Silas Malafaia declara que Satanás assumiu o VAR, e escalado e entra de sola, como o Carrascal no último jogo Flamengo x Palmeiras.
Mas o jogo já virou.
E Carla Zambelli? Zambelli acompanha tudo da Itália, agora protegida por uma disputa judicial internacional envolvendo pedidos de extradição. Circula por Roma como quem venceu a Champions League do vitimismo internacional. Diz que sofreu perseguição globalista enquanto promete continuar sua “missão” patriótica em solo europeu. A torcida bolsonarista comemora como se habeas corpus internacional valesse título mundial.
Expulso! Daniel Vorcaro, patrocinador-master da seleção, tenta argumentar com a arbitragem, mas recebe cartão vermelho direto após operação da Polícia Federal. Sai escoltado do gramado enquanto assessores apagam mensagens, aliados fingem que nunca o conheceram e metade da comissão técnica descobre, subitamente, que sempre foi contra o Banco Master.

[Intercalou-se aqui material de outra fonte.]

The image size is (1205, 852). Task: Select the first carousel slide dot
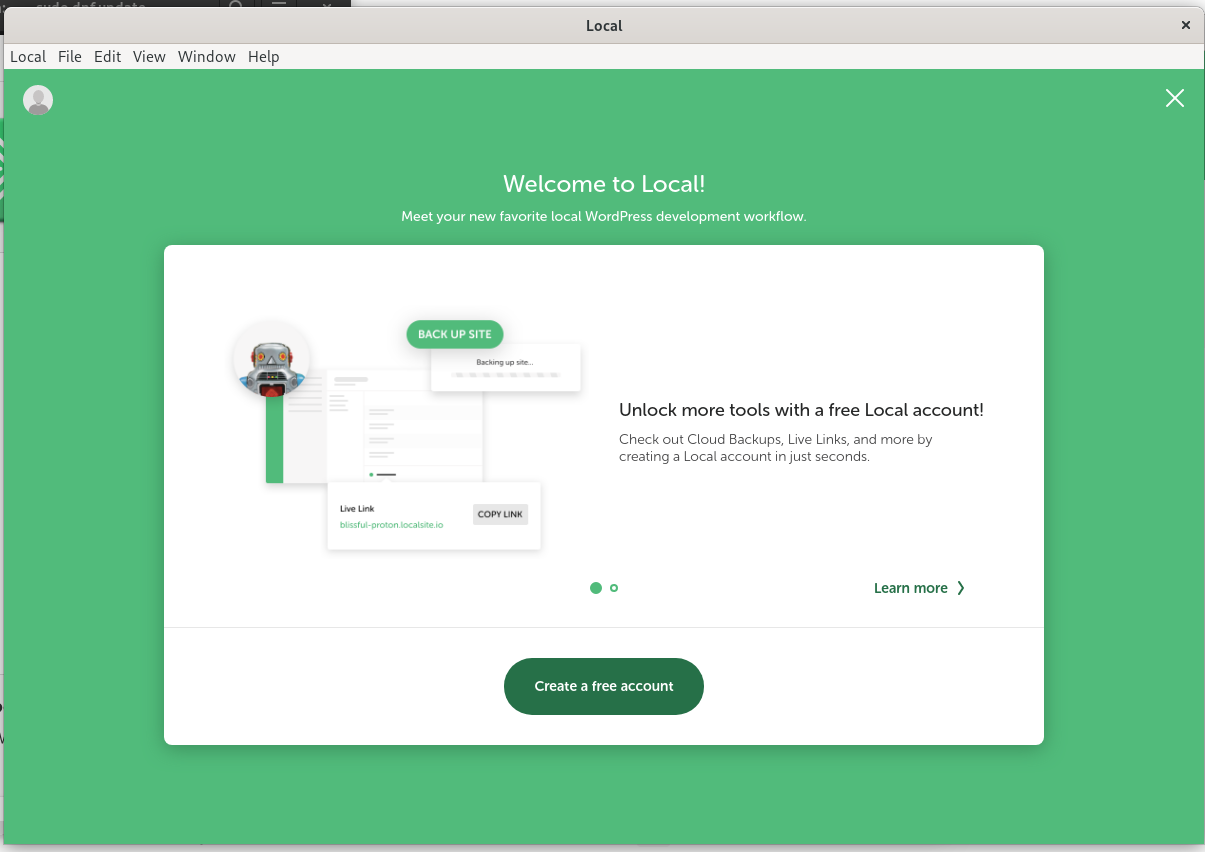click(596, 588)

O locutor encerra em tom solene:
— Banco Master: patrocinando o espetáculo… até a chegada da PF.
Daniel Silveira invade o gramado querendo prender o árbitro. Roberto Jefferson, do lado de fora, ameaça atirar na transmissão.
E a taça?
E o mais impressionante, caboco, é que, mesmo assim, parte da torcida continua acreditando que aquilo tudo é perseguição contra a seleção verde-amarela. Porque, no Brasil, o escândalo nunca entra em campo sozinho. Ele entra enrolado na bandeira nacional.

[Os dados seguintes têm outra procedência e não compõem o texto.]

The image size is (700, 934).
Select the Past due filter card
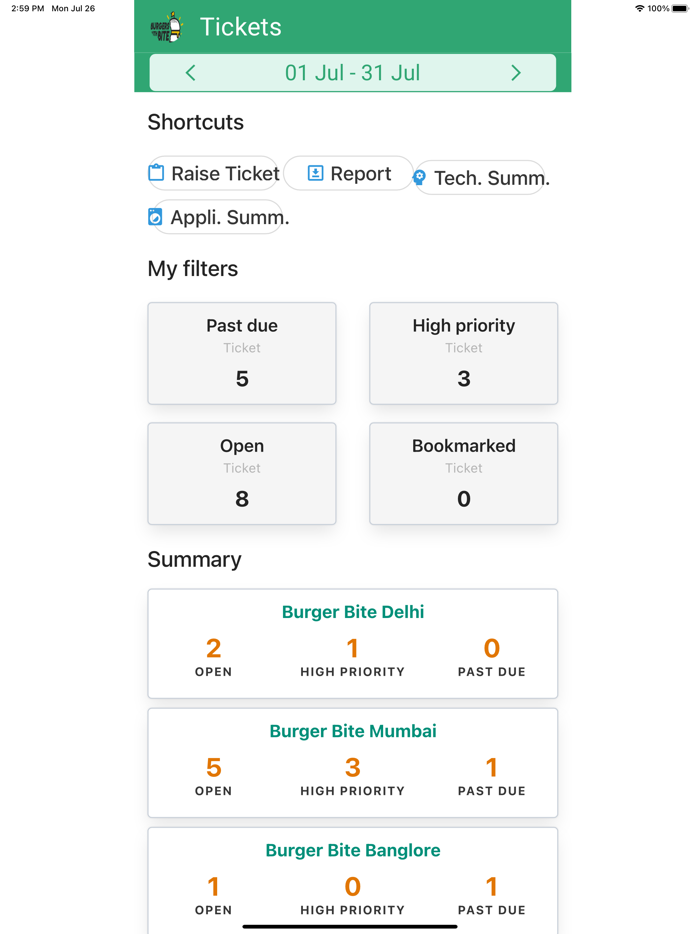(242, 353)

No fim da partida, o placar eletrônico trava. Ninguém sabe mais quem ganhou. Mas todo mundo sabe quem pagou o estádio.
Caboco, olhando bem, talvez o Brasil finalmente tenha encontrado sua verdadeira vocação internacional. Não somos o país do futebol. Somos o país da coletiva de imprensa depois do escândalo.
Aqui o craque não levanta taça. Levanta sigilo de cem anos.
E talvez seja por isso que continuamos apaixonados por Copa do Mundo: durante noventa minutos ainda fingimos que existe juiz imparcial, regra clara e mérito esportivo.
Mas basta desligar a televisão para descobrir que nossa seleção política continua em campo. E, convenhamos, roubando resultado com muito mais experiência.